The skin is the largest organ of the body, leaving plenty of surface area for problems to crop up. In fact, skin allergies, non-cancerous skin masses and skin infections are among the top ten reasons dogs visit the vet according to a 2014 study.
Signs and symptoms of a possible skin issue include:
- Scratching, licking or chewing at skin
- Rubbing face or body against furniture or carpeting
- Dry, flaky, greasy or otherwise irritated skin
- Redness or inflammation
- Hair loss
- Hot spots
- Round, scaly patches
- Drainage of blood or pus
- Swelling or skin discoloration
If your dog has any combination of these symptoms, he or she should visit the vet for a dermatological workup.
Pinpointing the exact cause of the symptoms can be a little trickier, as many conditions have similar presentations on the skin. Common culprits among itchy, rashy pups are:
Fleas- When a flea bites its saliva causes an itchy reaction on the skin. If your dog happens to suffer from an all-too-common flea allergy, that reaction is far worse and can spread throughout the whole body. Fleas and their waste are visible to the naked eye, but fully eradicating a flea infestation can be difficult and costly. The best treatment is prevention.
Sarcoptic Mange- Sarcoptes scabei mites, otherwise known as Scabies are contagious to humans and other pets. They cause extreme itching and raised, inflamed rashes of the skin. The mites on the skin can be killed with a topical prescription cream, but eliminating the infestation includes washing every bit of clothing, carpeting and furniture in your home.

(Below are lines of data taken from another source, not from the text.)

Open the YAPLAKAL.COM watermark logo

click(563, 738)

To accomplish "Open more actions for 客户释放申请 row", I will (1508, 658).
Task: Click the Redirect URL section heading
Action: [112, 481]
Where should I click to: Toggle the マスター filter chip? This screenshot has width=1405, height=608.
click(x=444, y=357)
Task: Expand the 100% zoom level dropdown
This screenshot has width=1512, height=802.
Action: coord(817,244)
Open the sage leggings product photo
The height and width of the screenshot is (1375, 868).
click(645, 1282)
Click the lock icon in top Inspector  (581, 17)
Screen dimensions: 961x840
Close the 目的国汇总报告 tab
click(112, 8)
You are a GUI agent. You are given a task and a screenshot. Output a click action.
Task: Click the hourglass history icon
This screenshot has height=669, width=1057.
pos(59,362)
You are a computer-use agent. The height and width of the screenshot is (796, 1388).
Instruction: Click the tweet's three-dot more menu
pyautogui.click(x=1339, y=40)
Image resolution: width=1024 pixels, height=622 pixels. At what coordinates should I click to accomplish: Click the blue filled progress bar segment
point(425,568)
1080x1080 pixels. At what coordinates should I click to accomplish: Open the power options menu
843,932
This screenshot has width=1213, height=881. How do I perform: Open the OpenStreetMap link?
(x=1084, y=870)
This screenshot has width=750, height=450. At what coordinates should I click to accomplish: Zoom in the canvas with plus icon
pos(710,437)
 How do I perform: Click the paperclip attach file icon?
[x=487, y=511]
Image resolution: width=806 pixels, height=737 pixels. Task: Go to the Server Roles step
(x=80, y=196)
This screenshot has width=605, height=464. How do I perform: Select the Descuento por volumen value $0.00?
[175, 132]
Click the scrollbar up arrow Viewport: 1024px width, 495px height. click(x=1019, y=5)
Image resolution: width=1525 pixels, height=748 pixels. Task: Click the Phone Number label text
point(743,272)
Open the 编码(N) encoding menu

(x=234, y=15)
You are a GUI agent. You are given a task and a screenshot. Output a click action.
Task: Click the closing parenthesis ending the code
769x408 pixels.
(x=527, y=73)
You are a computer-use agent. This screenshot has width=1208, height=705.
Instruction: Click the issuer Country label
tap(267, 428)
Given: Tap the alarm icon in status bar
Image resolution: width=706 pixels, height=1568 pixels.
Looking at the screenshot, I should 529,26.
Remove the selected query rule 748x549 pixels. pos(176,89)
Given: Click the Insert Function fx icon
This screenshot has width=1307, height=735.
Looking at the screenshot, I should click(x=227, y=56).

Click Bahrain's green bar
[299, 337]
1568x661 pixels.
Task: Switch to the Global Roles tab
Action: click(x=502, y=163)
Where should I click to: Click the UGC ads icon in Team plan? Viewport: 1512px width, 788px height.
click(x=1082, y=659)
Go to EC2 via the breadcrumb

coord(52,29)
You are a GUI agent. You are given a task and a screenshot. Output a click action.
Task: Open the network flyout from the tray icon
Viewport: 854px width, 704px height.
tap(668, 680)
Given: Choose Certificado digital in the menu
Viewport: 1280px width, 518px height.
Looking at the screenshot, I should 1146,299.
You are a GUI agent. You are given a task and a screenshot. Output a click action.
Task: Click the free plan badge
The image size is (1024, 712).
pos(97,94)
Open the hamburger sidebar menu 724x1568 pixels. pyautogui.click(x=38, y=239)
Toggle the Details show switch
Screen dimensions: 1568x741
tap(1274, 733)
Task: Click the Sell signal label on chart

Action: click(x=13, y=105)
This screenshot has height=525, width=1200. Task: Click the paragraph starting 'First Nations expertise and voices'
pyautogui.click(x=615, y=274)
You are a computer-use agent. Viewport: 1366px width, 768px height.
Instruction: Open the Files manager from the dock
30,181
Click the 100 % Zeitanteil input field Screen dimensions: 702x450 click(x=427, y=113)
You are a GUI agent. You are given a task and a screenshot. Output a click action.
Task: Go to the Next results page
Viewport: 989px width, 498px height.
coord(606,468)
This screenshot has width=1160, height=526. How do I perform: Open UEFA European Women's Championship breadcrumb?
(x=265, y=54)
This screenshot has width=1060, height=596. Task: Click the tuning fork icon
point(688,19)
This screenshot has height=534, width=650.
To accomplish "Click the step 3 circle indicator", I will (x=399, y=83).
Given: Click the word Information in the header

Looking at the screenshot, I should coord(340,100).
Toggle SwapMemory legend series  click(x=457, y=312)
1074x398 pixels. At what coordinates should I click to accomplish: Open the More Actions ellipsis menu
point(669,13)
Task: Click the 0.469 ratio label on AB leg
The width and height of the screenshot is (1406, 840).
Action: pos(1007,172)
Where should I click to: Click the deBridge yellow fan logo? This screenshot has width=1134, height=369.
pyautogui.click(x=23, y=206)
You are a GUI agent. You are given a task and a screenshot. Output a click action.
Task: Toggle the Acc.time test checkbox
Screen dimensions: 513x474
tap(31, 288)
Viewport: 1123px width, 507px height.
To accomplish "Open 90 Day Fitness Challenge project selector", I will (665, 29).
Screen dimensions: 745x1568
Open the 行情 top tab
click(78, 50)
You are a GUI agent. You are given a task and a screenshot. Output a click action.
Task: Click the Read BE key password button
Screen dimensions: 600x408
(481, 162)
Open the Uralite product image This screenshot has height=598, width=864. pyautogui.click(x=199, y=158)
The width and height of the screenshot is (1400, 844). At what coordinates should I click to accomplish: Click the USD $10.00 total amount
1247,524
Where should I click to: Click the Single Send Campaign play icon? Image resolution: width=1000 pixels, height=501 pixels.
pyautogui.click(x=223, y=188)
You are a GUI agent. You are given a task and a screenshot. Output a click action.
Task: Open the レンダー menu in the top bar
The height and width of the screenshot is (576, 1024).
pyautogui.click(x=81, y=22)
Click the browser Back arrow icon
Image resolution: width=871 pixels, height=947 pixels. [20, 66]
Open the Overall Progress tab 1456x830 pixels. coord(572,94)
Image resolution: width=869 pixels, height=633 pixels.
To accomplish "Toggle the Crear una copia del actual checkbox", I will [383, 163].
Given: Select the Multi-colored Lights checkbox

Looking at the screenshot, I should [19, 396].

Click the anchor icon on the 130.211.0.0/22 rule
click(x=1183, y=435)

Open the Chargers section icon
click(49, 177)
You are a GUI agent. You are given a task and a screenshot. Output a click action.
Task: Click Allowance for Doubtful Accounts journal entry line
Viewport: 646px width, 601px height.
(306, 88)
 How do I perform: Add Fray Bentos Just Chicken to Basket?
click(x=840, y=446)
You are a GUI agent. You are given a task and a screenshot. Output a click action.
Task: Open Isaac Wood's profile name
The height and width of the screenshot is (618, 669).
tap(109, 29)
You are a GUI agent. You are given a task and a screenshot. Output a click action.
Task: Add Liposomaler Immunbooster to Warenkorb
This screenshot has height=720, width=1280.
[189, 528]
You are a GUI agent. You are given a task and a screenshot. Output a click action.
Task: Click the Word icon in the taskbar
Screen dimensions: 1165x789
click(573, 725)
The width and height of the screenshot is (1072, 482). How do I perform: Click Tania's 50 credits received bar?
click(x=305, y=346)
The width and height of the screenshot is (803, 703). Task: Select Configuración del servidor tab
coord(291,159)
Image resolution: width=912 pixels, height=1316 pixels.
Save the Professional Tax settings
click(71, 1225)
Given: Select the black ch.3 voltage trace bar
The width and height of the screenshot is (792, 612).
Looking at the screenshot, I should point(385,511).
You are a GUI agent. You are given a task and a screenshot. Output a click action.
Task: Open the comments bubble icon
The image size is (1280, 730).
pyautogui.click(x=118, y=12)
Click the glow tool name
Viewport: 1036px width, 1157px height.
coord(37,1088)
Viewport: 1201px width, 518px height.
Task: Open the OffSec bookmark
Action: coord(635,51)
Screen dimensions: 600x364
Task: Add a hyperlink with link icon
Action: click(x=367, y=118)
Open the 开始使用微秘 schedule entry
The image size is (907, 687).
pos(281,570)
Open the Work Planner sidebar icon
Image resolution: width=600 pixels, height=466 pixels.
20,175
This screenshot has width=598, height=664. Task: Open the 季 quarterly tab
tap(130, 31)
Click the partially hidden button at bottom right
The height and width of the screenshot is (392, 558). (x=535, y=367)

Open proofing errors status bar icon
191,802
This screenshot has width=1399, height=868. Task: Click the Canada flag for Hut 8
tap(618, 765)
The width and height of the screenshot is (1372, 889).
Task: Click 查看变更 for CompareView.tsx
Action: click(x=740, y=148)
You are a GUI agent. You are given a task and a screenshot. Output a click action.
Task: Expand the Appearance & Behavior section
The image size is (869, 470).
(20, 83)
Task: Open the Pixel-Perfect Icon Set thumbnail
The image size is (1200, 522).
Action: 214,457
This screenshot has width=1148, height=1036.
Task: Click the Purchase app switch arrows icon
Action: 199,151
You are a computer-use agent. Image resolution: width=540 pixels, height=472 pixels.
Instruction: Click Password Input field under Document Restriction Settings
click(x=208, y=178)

Demodectic Mange- Also known as Red Mange, Follicular Mange or simply Demodex, this overabundance of the Demodectic mite is most common in puppies and dogs with compromised immunity. Dogs without the immune strength to control the mites develop hair loss, sores and thickened, inflamed skin.
Ringworm- Despite the misleading name, ringworm is not a parasite at all. It is a highly contagious fungal infection that spreads easily between animals and humans. Ringworm causes itchy, scaly patches of hair loss and inflammation that sometimes have a “bullseye” appearance.
Seasonal or Food Allergies- Diagnosing allergies in dogs can be complicated and costly because the symptoms manifest in many different ways. In order to assist your veterinarian, be sure to bring a list of all foods your dog eats—including treats, bones and table food. The time of year your dog is most affected by skin irritations, any new bedding, change in laundry detergent or environmental factors should also be mentioned to rule out a contact allergy. Dry, itchy, and irritated skin related to unavoidable environmental allergies can also be remedied with a good skin & coat supplement to keep skin hydrated and coats healthy.
Skin Infections- Infections of the skin occur when opportunistic yeast or bacteria enter the body through abrasions on the skin caused by itching or a pre-existing skin condition. They can cause pain, itching, bleeding and often require powerful steroids and antibiotics to treat.
Grooming Products- Certain shampoos and grooming products can irritate your dog’s skin. Be sure to only use grooming products that are meant for use on dogs. If your pup is especially sensitive, ask your veterinarian to recommend products best suited to his or her skin type.
Stress or Boredom- Licking and chewing, especially at the legs, is a common anxiety response. Dogs experiencing stress from separation, changes in the home, etc may begin displaying this behavior. Dogs that are not getting enough mental stimulation or physical activity may also resort to self harm through itching or chewing.
Metabolic Diseases- The symptoms of metabolic diseases like Cushing’s and Addison’s, which affect the adrenal glands have very diverse symptoms that may include changes in the hair coat or discolorations of the skin.
Hormonal Problems- Imbalances in the reproductive hormones of some dogs can cause Alopecia, or generalized hair loss. Short-haired breeds like Chihuahuas and Miniature Pinschers are prone to Alopecia. Unspecified skin conditions, or dermatosis, can also sometimes be linked to hormonal imbalances.
Neurological Disorders- Certain disorders of the brain, spinal cord or nerves can lead to unexplained chewing or scratching of the skin. When the signals from the brain to the peripheral nerves become disturbed, it can lead to pain, itching or odd sensations that cause the dog to inflict damage to the skin. Other neurological diseases like Canine Distemper attack the brain and skin cells.